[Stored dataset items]
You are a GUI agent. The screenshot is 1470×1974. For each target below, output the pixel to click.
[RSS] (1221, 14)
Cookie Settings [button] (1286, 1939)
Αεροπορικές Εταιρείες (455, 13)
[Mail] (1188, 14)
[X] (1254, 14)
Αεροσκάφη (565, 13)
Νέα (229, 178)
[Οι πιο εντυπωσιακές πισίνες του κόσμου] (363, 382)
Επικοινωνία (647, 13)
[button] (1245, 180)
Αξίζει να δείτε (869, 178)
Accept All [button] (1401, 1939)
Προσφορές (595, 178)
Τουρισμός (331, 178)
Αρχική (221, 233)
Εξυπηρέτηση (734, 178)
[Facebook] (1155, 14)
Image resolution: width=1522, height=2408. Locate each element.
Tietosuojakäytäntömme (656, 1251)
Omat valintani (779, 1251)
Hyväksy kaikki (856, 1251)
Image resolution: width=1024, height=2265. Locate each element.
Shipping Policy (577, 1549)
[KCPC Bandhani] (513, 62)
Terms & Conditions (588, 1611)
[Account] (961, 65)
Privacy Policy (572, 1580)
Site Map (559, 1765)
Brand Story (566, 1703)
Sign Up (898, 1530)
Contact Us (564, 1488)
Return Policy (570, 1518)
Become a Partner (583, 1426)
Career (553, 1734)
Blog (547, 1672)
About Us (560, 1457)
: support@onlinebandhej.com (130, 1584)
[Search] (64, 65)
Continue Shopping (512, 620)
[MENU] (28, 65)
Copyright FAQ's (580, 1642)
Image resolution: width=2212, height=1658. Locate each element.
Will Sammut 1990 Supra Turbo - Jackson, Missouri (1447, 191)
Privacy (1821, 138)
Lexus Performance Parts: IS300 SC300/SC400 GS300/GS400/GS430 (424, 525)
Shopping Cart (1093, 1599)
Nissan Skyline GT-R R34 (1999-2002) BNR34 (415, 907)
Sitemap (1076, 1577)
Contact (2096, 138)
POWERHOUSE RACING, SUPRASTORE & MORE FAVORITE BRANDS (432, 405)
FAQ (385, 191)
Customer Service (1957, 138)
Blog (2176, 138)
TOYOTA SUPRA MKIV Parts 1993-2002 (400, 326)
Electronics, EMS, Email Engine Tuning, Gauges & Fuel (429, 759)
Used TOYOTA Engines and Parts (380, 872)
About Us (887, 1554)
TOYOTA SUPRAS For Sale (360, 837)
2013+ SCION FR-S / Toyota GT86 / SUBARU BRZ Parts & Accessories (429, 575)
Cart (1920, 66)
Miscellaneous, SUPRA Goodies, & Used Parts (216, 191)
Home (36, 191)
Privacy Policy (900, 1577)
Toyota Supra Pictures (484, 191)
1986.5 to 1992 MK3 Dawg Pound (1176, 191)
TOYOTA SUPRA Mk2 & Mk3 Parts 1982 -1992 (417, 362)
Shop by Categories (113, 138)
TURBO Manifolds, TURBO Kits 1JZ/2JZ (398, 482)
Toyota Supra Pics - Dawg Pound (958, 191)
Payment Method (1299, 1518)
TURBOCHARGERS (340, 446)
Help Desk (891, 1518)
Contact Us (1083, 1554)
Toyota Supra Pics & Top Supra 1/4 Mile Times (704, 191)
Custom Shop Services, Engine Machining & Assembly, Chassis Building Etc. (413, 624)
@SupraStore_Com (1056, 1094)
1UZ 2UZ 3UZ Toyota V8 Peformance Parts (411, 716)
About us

◆ YOUR INSTRUCTIONS: Could you reproduce exactly the lines of the entries above, from the one with "Προσφορές (595, 178)" through the one with "Contact Us (1083, 1554)", and nothing else?

◆ TASK SOLUTION:
Προσφορές (595, 178)
Τουρισμός (331, 178)
Αρχική (221, 233)
Εξυπηρέτηση (734, 178)
[Facebook] (1155, 14)
Image resolution: width=1522, height=2408. Locate each element.
Tietosuojakäytäntömme (656, 1251)
Omat valintani (779, 1251)
Hyväksy kaikki (856, 1251)
Image resolution: width=1024, height=2265. Locate each element.
Shipping Policy (577, 1549)
[KCPC Bandhani] (513, 62)
Terms & Conditions (588, 1611)
[Account] (961, 65)
Privacy Policy (572, 1580)
Site Map (559, 1765)
Brand Story (566, 1703)
Sign Up (898, 1530)
Contact Us (564, 1488)
Return Policy (570, 1518)
Become a Partner (583, 1426)
Career (553, 1734)
Blog (547, 1672)
About Us (560, 1457)
: support@onlinebandhej.com (130, 1584)
[Search] (64, 65)
Continue Shopping (512, 620)
[MENU] (28, 65)
Copyright FAQ's (580, 1642)
Image resolution: width=2212, height=1658. Locate each element.
Will Sammut 1990 Supra Turbo - Jackson, Missouri (1447, 191)
Privacy (1821, 138)
Lexus Performance Parts: IS300 SC300/SC400 GS300/GS400/GS430 (424, 525)
Shopping Cart (1093, 1599)
Nissan Skyline GT-R R34 (1999-2002) BNR34 (415, 907)
Sitemap (1076, 1577)
Contact (2096, 138)
POWERHOUSE RACING, SUPRASTORE & MORE FAVORITE BRANDS (432, 405)
FAQ (385, 191)
Customer Service (1957, 138)
Blog (2176, 138)
TOYOTA SUPRA MKIV Parts 1993-2002 (400, 326)
Electronics, EMS, Email Engine Tuning, Gauges & Fuel (429, 759)
Used TOYOTA Engines and Parts (380, 872)
About Us (887, 1554)
TOYOTA SUPRAS For Sale (360, 837)
2013+ SCION FR-S / Toyota GT86 / SUBARU BRZ Parts & Accessories (429, 575)
Cart (1920, 66)
Miscellaneous, SUPRA Goodies, & Used Parts (216, 191)
Home (36, 191)
Privacy Policy (900, 1577)
Toyota Supra Pictures (484, 191)
1986.5 to 1992 MK3 Dawg Pound (1176, 191)
TOYOTA SUPRA Mk2 & Mk3 Parts 1982 -1992 (417, 362)
Shop by Categories (113, 138)
TURBO Manifolds, TURBO Kits 1JZ/2JZ (398, 482)
Toyota Supra Pics - Dawg Pound (958, 191)
Payment Method (1299, 1518)
TURBOCHARGERS (340, 446)
Help Desk (891, 1518)
Contact Us (1083, 1554)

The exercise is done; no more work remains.